UC-specialist RingCentral shares jumped 7.8% postmarket after reporting Q2 earnings that topped expectations and as it raised full-year revenue and profit guidance. Recurring channel sales were up 69%
Revenues rose by a third, and non-GAAP operating profit rose to $20.4m vs. the prior-year $14.2m.
Annualized Exit Monthly Recurring Subscriptions rose 32% to $831m, and RingCentral Office ARR rose 37% to $749m.Midmarket and Enterprise ARR rose 66% (to $386m), Enterprise ARR rose 88% (to $230m), and Channel ARR rose 69% (to $235m).
Revenue breakout: Software Subscriptions, $194.8m (up 33.4%); Other, $20.4m (up 36.9%).
“We had another strong quarter. Enterprise continues to drive our growth, benefiting from strong contributions from channel. We also reached a new milestone of 30 seven-digit TCV deals,” said Vlad Shmunis, RingCentral's founder, chairman, and CEO. “These achievements are a testament to the strength of our market-leading cloud communications solution that uniquely integrates voice, video, team messaging, and contact center with an open platform and unmatched global footprint. This enables enterprises worldwide to drive productivity enhancements and improve overall customer and employee engagement.”
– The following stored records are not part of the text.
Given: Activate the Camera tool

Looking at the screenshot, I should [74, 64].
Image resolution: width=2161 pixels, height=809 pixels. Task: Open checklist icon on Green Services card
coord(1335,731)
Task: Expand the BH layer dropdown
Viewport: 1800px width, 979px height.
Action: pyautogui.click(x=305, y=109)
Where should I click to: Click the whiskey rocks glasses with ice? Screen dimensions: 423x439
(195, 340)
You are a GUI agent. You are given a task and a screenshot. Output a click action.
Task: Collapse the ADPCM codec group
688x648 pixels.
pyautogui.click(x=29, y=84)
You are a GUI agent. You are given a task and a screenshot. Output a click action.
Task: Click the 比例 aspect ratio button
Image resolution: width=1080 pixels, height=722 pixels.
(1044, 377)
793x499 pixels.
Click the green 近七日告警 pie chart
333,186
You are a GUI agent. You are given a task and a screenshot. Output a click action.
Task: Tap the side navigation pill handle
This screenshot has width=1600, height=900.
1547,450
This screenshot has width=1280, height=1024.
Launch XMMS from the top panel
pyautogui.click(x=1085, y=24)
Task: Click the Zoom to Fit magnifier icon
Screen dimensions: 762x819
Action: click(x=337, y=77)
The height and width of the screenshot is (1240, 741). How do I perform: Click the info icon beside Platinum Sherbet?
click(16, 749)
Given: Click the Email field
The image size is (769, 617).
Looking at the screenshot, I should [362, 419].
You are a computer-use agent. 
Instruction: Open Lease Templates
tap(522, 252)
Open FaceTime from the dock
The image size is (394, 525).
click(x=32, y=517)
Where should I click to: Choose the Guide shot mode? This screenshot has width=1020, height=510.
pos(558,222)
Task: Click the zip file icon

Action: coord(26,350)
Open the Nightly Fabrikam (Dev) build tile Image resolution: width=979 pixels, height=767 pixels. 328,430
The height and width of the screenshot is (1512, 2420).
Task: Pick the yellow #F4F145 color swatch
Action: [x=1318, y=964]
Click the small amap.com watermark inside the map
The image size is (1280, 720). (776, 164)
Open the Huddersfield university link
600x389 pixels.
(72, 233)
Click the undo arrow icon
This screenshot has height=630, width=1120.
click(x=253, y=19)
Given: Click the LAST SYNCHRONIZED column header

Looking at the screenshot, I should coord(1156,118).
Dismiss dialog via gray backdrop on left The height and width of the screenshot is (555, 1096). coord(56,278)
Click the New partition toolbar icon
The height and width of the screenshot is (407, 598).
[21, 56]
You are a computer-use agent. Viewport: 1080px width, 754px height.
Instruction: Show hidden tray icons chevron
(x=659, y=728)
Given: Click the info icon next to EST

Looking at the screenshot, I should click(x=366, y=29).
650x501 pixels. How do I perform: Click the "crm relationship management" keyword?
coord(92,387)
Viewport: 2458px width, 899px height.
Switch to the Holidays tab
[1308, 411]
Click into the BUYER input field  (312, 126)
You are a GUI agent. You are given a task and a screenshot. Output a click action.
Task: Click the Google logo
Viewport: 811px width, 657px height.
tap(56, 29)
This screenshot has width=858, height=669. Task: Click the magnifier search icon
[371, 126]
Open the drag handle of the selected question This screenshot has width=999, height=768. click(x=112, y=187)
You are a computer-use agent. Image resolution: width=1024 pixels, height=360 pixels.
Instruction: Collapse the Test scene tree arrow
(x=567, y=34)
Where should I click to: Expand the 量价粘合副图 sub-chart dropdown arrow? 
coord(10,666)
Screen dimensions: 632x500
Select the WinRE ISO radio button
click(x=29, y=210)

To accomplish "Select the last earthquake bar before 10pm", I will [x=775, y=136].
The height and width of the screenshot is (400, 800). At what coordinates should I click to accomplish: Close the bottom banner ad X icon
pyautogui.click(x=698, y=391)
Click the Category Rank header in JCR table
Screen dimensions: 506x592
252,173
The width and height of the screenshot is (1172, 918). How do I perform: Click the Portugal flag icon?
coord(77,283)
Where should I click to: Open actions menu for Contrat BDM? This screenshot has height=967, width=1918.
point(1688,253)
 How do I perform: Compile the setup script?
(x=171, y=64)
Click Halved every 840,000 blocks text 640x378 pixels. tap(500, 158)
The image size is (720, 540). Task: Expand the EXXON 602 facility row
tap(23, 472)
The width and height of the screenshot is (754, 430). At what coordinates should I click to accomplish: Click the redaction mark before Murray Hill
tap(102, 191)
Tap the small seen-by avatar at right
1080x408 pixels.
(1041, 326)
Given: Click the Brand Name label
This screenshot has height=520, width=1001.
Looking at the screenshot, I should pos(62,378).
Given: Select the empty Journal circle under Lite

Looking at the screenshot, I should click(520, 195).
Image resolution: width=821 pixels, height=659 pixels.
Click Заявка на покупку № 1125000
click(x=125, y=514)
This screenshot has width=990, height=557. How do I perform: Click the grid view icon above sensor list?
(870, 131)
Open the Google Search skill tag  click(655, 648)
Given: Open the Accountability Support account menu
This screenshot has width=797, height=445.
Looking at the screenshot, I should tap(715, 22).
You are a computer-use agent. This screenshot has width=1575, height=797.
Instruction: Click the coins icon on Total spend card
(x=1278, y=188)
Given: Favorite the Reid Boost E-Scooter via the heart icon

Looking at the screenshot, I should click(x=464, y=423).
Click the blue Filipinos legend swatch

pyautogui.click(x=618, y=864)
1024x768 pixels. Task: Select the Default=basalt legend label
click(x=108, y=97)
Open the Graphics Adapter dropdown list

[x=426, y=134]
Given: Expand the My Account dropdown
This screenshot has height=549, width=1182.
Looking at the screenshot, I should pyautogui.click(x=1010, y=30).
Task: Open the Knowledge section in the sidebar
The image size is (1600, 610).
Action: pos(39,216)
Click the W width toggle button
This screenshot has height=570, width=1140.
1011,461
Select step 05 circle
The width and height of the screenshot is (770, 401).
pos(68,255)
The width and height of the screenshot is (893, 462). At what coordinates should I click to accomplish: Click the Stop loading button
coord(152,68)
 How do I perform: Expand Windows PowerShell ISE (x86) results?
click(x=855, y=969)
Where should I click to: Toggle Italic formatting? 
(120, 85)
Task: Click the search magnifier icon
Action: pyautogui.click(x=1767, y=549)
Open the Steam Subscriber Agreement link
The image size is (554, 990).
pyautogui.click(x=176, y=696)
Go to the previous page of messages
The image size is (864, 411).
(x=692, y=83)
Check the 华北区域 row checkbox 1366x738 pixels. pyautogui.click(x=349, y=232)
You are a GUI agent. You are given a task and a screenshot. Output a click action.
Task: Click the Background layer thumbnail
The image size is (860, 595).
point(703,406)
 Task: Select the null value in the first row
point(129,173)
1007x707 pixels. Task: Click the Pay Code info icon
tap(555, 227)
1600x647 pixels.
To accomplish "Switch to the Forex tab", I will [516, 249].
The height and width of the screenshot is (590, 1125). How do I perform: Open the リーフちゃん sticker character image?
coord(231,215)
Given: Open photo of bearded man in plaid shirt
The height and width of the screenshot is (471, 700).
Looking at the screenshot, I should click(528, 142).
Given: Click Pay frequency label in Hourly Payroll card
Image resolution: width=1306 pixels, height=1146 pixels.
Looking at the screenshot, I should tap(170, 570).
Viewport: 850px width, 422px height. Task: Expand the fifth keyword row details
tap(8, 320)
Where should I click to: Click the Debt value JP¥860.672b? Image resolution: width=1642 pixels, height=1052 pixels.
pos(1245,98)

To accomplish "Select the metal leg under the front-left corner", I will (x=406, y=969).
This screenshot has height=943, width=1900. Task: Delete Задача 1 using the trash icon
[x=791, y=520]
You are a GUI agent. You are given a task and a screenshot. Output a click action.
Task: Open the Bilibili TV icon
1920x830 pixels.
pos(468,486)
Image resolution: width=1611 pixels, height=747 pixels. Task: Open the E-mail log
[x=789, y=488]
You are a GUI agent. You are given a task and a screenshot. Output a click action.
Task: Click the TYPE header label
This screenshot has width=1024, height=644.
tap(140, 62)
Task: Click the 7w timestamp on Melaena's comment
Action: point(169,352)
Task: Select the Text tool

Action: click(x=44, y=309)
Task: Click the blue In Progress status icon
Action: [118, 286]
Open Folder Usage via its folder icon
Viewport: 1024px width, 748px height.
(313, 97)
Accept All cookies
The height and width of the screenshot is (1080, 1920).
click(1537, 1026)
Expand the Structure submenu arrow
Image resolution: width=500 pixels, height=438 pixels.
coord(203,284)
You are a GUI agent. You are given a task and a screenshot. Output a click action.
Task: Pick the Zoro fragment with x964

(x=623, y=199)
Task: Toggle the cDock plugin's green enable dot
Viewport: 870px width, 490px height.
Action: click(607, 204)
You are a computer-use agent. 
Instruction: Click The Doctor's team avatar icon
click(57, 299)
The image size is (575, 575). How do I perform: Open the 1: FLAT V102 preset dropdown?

For Q3, it's guiding to revenue of $200m-$220m (annual growth of 27-28%, vs. consensus for $219.7m), operating margin (non-GAAP) of 9.2%-9.4%, and EPS of $0.18-$0.20 (vs. expected $0.18).
For the full year, it's raising its revenue forecast to $874m-$877m (from a previous $862m-$866m, and vs. consensus for $864.2m). It also sees operating margin of 9.1-9.2% and EPS of $0.77-$0.79 (up from $0.71-$0.75 and vs. consensus for $0.73).